● **WORK INSTRUCTIONS**:
1: From the article on the depression over-diagnosis debate, extract the passage that begins at the words "Two leading psychiatrists" and ends after "depressed, just unhappy.". Copy it word for word without any changes.
2: According to the article on the depression over-diagnosis debate, who is the chief executive of the Mental Health Foundation?

● **EXTRACTED TEXT**:
BEGIN
Psychiatrists debate ‘over-diagnosis’ of depression

Two leading psychiatrists writing in the British Medical Journal have sparked a debate over whether too many people are being diagnosed with depression.

Professor Gordon Parker of the University of New South Wales in Australia argues that the threshold for clinical depression is too low and that many people being prescribed anti-depressants are not really depressed, just unhappy.

Professor Parker called depression a ‘catch-all’ diagnosis driven by clever marketing that supports a thriving prescription drug industry and said ‘over-diagnosis’ of depression could lead to normal emotional states being treated as an illness.

But Professor Ian Hickie, executive director of the Brain and Mind Research Institute at Sydney University, writing in the same issue of the BMJ, said: “The real harm comes from not receiving a diagnosis or treatment when you have a life-threatening condition like depression.

“Large GP-based audits in the UK, Australia, and New Zealand do not support the notion that depression is now over-diagnosed or treated exclusively with anti-depressants.”

Professor Hickie claimed that increased diagnosis of depression has resulted in lower rates of suicide and encouraged a more understanding public attitude to mental illness.

The debate has been taken up by mental health experts in the UK and Dr Andrew McCulloch, chief executive of the Mental Health Foundation said it was ‘very unlikely’ that depression was over-diagnosed in the UK.

He said it was more the case that many people did not seek help because they did not recognise the symptoms of depression.

However, he also agreed that doctors were too readily providing medication when alternative treatments could be more effective.

“Medication is relied upon heavily in the UK by GPs and patients, and is often
prescribed when an alternative might have been more suitable,” he said.

The World Health Organisation predicts that, by 2020, depression will be the second most serious disease globally after chronic heart disease.
END
● **Dataset entries**:
BEGIN
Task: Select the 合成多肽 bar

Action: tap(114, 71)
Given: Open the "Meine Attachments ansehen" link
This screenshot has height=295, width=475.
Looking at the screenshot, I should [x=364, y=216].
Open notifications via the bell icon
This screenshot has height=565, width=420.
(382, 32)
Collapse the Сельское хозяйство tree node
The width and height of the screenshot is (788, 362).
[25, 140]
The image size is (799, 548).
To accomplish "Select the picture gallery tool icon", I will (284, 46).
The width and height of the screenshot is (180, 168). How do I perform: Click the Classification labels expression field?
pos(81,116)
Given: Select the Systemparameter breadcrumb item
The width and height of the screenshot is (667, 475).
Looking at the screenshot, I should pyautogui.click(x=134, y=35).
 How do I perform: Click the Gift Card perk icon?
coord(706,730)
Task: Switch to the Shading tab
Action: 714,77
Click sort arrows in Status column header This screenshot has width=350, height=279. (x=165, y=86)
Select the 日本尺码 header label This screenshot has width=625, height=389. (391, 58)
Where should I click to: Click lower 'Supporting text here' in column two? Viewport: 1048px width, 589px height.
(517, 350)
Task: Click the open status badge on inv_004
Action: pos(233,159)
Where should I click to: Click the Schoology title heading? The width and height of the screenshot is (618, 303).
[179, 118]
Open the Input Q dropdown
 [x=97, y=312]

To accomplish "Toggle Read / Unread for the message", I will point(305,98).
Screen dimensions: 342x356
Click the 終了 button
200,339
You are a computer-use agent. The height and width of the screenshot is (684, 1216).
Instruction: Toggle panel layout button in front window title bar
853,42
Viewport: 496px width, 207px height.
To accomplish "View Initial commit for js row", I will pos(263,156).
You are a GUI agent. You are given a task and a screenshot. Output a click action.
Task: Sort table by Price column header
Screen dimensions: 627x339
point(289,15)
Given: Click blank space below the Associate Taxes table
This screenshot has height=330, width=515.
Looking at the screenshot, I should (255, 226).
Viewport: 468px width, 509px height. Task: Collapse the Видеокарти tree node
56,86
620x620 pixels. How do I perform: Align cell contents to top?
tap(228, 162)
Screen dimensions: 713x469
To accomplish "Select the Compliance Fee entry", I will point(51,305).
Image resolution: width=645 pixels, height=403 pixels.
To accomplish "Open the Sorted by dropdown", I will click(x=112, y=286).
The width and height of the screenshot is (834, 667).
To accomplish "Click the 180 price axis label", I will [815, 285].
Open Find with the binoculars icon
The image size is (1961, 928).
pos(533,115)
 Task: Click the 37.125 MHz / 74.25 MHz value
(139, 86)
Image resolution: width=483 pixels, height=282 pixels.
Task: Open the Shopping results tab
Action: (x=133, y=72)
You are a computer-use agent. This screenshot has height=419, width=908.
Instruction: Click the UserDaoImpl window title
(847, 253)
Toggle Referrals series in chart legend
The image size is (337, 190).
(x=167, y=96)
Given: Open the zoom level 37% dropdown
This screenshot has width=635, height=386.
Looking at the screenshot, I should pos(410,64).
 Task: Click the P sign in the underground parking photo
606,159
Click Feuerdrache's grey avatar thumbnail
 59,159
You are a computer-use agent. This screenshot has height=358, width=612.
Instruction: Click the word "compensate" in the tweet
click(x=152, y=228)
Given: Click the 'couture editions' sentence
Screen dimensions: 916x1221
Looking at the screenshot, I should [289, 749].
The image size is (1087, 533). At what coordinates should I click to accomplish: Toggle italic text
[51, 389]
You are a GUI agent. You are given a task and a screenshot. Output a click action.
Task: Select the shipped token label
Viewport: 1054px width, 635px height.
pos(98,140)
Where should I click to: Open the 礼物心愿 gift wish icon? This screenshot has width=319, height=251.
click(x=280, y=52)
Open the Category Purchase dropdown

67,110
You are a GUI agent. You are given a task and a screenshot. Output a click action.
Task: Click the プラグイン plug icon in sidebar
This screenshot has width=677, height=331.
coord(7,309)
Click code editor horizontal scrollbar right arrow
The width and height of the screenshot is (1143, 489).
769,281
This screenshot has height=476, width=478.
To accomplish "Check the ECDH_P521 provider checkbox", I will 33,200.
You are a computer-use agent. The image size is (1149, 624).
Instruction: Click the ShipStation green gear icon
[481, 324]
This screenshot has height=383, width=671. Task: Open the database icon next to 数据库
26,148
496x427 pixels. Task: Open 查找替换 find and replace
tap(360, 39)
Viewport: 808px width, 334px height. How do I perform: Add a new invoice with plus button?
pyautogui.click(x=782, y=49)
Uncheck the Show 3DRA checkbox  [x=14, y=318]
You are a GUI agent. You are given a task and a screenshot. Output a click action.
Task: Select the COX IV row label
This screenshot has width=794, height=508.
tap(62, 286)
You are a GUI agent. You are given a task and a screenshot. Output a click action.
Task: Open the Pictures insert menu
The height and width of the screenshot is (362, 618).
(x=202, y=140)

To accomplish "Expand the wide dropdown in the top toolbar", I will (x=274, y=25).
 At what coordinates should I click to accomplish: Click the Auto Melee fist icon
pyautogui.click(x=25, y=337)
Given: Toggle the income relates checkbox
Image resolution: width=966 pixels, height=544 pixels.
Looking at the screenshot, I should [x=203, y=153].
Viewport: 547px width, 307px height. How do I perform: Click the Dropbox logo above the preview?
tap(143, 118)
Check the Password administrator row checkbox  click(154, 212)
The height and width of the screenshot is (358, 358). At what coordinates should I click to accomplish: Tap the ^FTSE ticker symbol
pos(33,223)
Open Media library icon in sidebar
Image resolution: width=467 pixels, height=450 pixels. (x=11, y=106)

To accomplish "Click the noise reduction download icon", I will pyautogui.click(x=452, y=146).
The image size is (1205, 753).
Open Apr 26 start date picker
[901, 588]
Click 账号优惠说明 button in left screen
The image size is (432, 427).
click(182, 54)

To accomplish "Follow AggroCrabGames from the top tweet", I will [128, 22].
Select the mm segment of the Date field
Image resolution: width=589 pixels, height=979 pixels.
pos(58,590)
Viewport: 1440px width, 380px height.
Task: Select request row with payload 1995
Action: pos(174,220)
END
● **ACTIVITY ANSWERS**:
1:
Two leading psychiatrists writing in the British Medical Journal have sparked a debate over whether too many people are being diagnosed with depression.

Professor Gordon Parker of the University of New South Wales in Australia argues that the threshold for clinical depression is too low and that many people being prescribed anti-depressants are not really depressed, just unhappy.

2: Dr Andrew McCulloch